National Grid has pledged to return £4 billion to shareholders after agreeing to sell a 61 per cent stake in a major gas pipe network to a team of global investors.
The deal will see a consortium led by Australian investment bank Macquarie, and including China’s sovereign wealth fund, take control of the network serving 11 million homes and businesses.
In addition to the bumper investor return, National Grid has pledged to hand out a £150 million payment to benefit UK energy customers.
It will receive £3.6bn in cash for the stake in its gas business, which is valued at about £13.8bn overall, as well as a further £1.8bn in debt financing.

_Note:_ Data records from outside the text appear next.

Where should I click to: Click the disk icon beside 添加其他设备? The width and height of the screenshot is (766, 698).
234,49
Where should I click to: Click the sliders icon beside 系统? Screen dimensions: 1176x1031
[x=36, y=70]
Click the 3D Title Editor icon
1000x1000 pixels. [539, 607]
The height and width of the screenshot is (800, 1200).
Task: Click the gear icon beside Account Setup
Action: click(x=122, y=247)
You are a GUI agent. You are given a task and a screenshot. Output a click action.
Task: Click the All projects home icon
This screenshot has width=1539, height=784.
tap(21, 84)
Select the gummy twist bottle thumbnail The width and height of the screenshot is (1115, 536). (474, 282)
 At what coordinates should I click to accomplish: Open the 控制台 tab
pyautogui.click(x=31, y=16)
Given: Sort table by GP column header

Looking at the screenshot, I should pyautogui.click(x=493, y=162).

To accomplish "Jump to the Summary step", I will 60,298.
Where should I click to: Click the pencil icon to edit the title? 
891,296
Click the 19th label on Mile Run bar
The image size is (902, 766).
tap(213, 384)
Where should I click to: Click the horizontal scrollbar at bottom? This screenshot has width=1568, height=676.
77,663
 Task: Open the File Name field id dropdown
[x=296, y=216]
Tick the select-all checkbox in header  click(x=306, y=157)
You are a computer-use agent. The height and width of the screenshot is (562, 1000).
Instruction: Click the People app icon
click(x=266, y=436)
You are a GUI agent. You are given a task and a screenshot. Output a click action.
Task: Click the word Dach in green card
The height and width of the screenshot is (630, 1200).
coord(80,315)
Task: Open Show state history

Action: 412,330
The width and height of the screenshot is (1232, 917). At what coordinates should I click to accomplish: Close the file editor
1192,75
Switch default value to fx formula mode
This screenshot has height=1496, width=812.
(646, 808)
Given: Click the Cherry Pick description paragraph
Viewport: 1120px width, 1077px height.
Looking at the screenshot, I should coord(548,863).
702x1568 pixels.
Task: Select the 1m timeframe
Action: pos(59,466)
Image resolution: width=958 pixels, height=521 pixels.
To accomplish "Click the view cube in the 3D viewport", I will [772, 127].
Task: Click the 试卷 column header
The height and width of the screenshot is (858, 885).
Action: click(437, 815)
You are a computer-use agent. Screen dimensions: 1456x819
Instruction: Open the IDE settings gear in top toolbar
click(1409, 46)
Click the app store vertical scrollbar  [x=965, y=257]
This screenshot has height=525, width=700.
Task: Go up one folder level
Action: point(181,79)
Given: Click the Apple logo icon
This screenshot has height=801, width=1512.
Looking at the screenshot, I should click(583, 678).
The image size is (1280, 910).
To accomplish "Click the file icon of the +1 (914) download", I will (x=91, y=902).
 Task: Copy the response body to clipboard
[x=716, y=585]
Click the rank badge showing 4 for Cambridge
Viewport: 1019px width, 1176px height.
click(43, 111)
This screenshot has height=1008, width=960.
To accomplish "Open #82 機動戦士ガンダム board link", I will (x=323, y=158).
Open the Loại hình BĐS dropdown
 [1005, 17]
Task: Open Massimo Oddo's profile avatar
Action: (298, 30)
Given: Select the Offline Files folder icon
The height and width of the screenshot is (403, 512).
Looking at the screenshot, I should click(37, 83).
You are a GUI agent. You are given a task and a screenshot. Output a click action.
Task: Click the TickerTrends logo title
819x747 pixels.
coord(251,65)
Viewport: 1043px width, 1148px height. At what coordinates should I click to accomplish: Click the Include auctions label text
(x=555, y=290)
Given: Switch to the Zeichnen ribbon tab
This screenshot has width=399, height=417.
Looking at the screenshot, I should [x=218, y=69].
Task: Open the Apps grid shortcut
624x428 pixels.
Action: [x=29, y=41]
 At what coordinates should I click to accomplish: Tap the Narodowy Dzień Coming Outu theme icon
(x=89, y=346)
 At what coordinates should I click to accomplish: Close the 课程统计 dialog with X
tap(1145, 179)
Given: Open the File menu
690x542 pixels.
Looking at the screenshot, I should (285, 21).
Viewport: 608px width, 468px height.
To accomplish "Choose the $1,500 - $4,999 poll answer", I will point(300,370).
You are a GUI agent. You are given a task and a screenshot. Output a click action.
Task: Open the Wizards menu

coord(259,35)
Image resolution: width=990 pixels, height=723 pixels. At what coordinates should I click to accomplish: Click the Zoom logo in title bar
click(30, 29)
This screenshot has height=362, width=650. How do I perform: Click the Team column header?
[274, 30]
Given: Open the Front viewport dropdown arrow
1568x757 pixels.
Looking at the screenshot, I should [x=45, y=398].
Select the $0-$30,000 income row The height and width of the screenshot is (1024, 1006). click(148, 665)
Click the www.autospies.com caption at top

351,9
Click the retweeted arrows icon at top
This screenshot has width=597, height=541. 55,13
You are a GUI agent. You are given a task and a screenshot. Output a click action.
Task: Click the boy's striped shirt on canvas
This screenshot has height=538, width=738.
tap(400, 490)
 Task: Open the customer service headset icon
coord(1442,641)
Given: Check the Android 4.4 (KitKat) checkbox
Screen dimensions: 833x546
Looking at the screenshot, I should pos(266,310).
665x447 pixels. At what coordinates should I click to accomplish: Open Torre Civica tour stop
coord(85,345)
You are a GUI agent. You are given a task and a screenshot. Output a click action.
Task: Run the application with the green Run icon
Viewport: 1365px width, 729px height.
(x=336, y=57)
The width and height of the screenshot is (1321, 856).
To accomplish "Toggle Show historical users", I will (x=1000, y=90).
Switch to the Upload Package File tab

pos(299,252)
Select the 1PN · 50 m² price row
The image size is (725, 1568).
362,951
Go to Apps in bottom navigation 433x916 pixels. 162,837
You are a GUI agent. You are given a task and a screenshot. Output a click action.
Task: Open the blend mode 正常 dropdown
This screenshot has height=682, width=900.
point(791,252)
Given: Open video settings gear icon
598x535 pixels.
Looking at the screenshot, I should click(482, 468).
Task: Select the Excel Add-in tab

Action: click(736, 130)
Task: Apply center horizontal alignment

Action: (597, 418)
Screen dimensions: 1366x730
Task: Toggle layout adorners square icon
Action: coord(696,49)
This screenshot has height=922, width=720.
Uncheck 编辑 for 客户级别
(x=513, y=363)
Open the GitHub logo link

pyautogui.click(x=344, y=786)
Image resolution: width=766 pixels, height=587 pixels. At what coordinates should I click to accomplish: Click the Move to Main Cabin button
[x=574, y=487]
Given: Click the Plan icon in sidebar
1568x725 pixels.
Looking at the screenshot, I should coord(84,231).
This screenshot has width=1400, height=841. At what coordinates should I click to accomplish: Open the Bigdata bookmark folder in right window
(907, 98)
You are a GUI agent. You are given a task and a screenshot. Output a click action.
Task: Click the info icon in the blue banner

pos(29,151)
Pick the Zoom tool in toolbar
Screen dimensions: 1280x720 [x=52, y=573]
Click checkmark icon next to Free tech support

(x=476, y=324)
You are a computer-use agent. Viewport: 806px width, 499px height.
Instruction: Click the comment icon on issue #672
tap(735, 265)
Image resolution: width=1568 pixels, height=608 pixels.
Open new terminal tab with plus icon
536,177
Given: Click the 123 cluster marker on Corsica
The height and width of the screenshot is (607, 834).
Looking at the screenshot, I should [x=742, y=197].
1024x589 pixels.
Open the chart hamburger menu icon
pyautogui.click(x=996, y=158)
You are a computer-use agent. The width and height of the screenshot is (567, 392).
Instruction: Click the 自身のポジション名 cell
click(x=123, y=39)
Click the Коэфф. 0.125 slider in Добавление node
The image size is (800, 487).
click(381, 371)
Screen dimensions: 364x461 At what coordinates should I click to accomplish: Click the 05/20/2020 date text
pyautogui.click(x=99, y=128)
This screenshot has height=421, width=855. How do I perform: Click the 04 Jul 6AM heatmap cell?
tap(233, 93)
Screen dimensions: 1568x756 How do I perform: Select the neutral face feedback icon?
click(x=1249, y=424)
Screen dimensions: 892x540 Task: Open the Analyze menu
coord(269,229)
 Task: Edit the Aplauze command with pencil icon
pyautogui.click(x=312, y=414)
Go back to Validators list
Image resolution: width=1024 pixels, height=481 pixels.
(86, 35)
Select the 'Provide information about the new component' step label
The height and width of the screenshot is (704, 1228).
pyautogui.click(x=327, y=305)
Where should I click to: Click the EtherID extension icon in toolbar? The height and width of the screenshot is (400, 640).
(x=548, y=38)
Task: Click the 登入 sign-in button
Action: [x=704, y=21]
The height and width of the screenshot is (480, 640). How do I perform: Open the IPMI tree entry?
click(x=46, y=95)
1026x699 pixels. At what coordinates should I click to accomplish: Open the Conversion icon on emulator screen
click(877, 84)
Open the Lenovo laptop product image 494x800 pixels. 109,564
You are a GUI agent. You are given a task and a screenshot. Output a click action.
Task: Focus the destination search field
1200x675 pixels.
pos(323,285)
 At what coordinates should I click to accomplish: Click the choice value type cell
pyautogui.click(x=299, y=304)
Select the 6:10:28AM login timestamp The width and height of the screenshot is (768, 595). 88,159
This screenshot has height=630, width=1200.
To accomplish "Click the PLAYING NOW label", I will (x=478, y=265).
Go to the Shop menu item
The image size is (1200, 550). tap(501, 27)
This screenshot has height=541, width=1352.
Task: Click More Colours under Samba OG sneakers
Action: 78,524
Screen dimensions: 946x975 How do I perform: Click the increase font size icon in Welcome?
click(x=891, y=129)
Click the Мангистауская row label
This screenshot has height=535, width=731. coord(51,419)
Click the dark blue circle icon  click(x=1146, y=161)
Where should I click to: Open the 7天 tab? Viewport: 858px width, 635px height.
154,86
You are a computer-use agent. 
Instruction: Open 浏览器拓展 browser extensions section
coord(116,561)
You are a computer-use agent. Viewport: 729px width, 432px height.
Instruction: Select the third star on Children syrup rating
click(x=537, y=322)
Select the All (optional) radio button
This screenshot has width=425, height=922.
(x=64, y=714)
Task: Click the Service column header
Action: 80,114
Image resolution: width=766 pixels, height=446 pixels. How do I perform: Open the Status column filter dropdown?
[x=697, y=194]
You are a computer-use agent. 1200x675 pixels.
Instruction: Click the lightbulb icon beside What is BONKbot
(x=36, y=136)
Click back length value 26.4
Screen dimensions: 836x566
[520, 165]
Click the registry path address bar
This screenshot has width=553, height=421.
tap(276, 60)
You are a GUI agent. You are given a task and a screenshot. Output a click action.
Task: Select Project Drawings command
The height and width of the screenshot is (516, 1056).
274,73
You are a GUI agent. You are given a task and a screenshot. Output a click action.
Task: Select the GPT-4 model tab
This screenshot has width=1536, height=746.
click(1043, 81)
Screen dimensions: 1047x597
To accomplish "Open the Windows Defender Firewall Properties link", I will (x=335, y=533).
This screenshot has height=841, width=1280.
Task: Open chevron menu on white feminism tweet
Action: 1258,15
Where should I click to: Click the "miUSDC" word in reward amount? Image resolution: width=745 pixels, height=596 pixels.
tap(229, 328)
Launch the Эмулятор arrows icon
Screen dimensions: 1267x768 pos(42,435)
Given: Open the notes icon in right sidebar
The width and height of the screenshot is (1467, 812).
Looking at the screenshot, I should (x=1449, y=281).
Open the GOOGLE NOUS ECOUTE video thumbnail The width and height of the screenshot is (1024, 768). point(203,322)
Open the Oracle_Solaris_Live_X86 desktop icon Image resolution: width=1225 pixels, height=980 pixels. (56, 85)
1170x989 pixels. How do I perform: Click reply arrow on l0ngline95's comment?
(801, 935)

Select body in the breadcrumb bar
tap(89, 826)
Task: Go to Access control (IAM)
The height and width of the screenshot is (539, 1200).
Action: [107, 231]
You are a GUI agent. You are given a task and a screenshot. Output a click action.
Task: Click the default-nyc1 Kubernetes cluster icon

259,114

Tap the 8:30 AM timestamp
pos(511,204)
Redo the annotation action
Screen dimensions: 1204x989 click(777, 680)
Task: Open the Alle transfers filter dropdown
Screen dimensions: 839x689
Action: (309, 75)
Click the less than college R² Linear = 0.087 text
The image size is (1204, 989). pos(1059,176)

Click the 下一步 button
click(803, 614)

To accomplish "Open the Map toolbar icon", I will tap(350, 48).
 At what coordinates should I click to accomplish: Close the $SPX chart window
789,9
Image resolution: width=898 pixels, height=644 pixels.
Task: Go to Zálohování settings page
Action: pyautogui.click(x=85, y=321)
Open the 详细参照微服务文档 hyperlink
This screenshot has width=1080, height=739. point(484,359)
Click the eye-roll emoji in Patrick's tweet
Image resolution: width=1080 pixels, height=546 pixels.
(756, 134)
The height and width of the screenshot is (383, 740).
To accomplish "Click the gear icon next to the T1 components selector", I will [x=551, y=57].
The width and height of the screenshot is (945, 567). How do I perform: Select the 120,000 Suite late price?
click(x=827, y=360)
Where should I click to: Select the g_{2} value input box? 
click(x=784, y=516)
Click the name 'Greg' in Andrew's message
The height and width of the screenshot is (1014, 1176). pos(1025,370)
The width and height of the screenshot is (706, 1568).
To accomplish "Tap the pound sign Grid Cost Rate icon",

While National Grid will retain a 39 per cent stake in the operation, it is also in talks with the consortium over the sale of a potential further 14 per cent holding.
It comes after the UK government launched a review in September of how overseas investment in UK infrastructure is scrutinised and whether ministers should have stronger powers to intervene.
John Pettigrew, chief executive of National Grid, said: “The consortium will have exactly the same obligations going forward in terms of security, reliability and safety as National Grid has had.
“It involves a group of investors who have a long track record of investing in critical infrastructure in the UK.”
National Grid has some 82,000 miles of pipeline, which delivers gas to regions including London and the east of England, the West Midlands and north-west England. It employs some 5,700 staff.
Pettigrew said the gas network management team will remain in place, while staff will see their terms, conditions and pension rights honoured.
The firm plans to return most of the £4bn to shareholders through a special dividend in the second quarter of 2017 and will work alongside industry regulator Ofgem to decide how best to use the £150m payout to benefit energy customers.
The auction for the gas network has been running for about a year and saw the Macquarie consortium fight off a raft of competitors.
For the bid, Macquarie teamed up with China Investment Corporation – a subsidiary of China’s sovereign wealth fund – as well as the Qatar Investment Authority, Allianz Capital Partners, Hermes Investment Management and fund managers Dalmore Capital and Amber Infrastructure Limited/International Public Partnerships.